In Tadschikistan sollen Babys künftig nur noch einheimische Vornamen bekommen. Ein paar Ausnahmen will der autoritäre Staatschef Emomali Rachmon aber dulden.
Tadschikischer Präsident Rachmon: Sorge um Babynamen

Tadschikischer Präsident Rachmon: Sorge um Babynamen

Foto: Hannibal Hanschke/ dpa

Die Ex-Sowjetrepublik Tadschikistan in Zentralasien will Vornamen ausländischer Herkunft für Neugeborene verbieten. Eltern sollen künftig aus einem Register von 4000 bis 5000 modernen und alten tadschikischen Namen wählen können. Das Parlament in der Hauptstadt Duschanbe soll das Gesetz noch in diesem Jahr ändern.

Der autoritäre Staatschef Emomali Rachmon hatte sich schon vor Jahren beschwert über russische Wörter wie Wolk (Wolf) und Topor (Axt) als Vornamen. Sie würden "uns und alle anderen verschrecken". Der Vorstoß passt zu Rachmons Bemühungen, die Kultur des armen Gebirgslands zu betonen. Auch Namen aus dem Arabischen sollen verschwinden, wobei in dem islamischen Land Ausnahmen für Vornamen wie Mohammed, Hassan, Hussein, Fatima oder Suchra gemacht werden.

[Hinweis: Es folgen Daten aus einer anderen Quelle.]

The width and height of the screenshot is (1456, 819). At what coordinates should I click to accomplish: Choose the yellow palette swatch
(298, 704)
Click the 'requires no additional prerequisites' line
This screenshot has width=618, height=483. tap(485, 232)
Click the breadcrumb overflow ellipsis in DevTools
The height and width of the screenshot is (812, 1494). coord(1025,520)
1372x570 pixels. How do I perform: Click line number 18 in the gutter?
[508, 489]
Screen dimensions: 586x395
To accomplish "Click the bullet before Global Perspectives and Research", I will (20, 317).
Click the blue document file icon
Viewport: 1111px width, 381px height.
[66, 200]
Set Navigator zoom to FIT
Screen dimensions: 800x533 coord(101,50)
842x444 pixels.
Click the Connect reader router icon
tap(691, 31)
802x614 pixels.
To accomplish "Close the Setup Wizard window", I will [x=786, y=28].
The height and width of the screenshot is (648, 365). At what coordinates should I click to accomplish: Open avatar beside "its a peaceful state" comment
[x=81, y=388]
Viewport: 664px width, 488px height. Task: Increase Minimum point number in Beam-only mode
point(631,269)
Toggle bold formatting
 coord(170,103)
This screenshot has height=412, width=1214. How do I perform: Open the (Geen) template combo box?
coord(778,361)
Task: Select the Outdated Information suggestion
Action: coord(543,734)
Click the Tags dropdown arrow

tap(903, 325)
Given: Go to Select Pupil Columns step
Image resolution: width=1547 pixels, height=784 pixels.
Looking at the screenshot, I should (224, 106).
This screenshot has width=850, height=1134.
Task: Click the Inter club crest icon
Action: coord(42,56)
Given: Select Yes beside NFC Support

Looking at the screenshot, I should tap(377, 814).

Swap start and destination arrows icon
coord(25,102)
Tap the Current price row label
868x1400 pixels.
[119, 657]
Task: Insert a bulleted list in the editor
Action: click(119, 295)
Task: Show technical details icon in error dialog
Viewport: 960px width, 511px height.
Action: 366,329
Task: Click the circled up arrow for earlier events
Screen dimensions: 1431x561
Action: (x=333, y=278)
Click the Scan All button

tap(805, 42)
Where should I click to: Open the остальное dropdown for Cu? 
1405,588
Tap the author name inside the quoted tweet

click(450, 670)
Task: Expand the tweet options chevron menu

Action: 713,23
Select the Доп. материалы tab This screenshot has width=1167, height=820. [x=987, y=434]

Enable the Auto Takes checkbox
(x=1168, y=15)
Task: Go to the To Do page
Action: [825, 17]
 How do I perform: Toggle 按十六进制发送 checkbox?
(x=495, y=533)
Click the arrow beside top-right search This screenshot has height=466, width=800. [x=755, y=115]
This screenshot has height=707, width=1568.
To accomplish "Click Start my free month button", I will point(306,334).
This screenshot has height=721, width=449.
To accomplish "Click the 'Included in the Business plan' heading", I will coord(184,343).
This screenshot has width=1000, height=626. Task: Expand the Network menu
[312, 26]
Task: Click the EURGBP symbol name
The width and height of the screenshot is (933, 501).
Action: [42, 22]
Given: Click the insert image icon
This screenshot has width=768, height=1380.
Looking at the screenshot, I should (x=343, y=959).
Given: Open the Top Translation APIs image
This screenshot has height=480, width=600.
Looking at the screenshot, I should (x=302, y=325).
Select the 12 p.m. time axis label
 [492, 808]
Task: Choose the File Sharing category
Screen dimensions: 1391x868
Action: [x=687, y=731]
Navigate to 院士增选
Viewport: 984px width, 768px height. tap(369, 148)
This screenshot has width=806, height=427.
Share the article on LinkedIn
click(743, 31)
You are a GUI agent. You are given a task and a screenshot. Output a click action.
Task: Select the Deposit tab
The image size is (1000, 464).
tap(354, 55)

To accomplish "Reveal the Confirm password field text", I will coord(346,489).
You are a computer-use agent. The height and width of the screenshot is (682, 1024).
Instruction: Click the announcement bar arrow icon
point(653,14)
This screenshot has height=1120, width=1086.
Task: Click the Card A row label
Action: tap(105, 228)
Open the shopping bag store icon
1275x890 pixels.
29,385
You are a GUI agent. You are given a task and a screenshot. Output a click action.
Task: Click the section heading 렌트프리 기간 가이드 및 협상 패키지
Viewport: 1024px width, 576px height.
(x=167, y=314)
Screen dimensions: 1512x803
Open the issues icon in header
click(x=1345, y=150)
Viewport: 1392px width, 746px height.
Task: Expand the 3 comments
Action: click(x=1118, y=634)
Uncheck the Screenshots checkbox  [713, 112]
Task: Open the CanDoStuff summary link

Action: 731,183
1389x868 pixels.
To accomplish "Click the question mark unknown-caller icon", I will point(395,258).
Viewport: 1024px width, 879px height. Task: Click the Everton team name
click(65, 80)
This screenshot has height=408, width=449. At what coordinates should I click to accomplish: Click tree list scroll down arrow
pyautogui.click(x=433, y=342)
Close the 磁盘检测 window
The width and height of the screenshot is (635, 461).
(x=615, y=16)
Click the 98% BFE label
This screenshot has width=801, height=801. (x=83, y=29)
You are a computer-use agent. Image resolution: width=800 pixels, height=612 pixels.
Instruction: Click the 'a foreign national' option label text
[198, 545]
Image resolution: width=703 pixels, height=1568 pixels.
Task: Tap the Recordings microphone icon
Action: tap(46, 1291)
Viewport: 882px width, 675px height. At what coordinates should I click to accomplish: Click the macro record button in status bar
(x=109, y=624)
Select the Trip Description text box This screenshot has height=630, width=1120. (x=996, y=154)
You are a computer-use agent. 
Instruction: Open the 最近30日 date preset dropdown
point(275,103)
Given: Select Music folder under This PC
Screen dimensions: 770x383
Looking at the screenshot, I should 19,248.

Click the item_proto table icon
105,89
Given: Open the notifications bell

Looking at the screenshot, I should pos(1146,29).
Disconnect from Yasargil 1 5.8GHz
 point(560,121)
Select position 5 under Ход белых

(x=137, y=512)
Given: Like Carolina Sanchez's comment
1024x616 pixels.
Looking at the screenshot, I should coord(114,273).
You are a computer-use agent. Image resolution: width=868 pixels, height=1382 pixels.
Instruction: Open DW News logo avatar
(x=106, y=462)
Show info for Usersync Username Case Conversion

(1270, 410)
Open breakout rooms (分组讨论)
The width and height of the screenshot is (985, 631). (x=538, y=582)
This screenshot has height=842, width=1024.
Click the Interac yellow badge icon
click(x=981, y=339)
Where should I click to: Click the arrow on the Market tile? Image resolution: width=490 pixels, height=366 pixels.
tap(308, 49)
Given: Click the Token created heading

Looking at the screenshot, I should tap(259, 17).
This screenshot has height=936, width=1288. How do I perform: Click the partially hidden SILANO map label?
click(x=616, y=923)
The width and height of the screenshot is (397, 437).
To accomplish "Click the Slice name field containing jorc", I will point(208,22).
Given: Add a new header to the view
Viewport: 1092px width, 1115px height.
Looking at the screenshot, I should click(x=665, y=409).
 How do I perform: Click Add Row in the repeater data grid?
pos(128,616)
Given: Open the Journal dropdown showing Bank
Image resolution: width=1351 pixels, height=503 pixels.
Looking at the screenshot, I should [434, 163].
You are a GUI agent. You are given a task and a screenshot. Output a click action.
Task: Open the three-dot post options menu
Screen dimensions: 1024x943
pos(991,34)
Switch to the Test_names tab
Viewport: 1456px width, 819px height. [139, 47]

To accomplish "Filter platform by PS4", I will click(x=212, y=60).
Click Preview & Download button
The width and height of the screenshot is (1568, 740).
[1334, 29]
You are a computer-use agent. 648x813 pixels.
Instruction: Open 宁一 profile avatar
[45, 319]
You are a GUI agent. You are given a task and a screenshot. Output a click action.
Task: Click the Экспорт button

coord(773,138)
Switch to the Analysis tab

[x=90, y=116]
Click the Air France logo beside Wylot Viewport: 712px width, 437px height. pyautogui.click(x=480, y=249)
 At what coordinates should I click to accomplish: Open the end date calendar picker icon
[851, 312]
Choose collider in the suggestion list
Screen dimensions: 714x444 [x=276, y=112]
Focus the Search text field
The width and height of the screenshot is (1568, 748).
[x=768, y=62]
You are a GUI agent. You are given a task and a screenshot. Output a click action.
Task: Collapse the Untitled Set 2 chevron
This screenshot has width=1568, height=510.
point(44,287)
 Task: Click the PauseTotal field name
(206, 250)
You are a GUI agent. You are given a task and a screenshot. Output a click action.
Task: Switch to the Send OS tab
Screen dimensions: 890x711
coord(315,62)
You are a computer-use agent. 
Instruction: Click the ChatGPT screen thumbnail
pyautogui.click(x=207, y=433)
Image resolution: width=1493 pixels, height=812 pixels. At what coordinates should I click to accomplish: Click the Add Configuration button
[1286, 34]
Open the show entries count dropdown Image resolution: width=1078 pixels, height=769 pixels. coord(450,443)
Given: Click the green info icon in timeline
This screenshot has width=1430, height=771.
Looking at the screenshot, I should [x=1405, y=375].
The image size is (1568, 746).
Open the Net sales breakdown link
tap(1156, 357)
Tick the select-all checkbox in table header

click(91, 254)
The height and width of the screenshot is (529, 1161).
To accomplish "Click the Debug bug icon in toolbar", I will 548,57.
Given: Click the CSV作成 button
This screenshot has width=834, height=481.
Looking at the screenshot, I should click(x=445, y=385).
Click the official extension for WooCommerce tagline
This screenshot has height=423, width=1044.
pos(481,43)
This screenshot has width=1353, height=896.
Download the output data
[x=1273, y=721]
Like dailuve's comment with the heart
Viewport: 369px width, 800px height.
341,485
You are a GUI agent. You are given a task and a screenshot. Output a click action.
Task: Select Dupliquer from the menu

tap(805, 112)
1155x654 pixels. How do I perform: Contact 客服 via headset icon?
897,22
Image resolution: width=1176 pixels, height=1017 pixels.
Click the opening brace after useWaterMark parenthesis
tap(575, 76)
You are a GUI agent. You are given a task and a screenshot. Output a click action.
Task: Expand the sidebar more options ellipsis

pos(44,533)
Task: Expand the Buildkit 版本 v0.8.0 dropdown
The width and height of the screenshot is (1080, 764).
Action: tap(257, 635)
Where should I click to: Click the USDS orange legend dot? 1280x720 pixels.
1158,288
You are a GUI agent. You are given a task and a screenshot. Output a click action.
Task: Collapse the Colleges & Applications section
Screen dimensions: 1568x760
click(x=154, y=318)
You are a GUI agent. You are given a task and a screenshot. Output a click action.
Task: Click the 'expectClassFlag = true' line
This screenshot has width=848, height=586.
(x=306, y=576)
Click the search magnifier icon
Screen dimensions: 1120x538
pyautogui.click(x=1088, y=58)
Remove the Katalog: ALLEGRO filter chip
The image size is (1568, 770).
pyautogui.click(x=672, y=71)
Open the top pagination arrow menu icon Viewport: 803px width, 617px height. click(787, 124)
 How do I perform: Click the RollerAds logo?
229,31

Derzeit populäre tadschikische Namen sind Sitora (Stern) für Mädchen, Dschachongir oder Bachodur (der Starke) für Jungen. "Die Änderungen sollen den Prozess der Namenswahl für neugeborene Kinder durch die Eltern regeln", sagte die Abgeordnete Chilolbi Kurbonsoda. Auch Tiere oder Gegenstände dürften nicht mehr als Namensgeber dienen. Seit in Tadschikistan das Wasserkraftwerk Rogun weitergebaut wird, sind für Jungen Vornamen wie Rogunscho und Schachrogun in Mode gekommen.

In Tadschikistan leben etwa acht Millionen Einwohner. Zu Wochenbeginn erschütterte ein schweres Erdbeben das Land. Es erreichte eine Stärke von 7,2 und war auch in der indischen Hauptstadt Neu-Dehli und in Pakistan zu spüren. Es soll einen Toten gegeben haben, in der Stadt Chorog wurden acht Menschen verletzt ins Krankenhaus gebracht. Mindestens 500 Häuser wurden zerstört, berichteten russische Medien.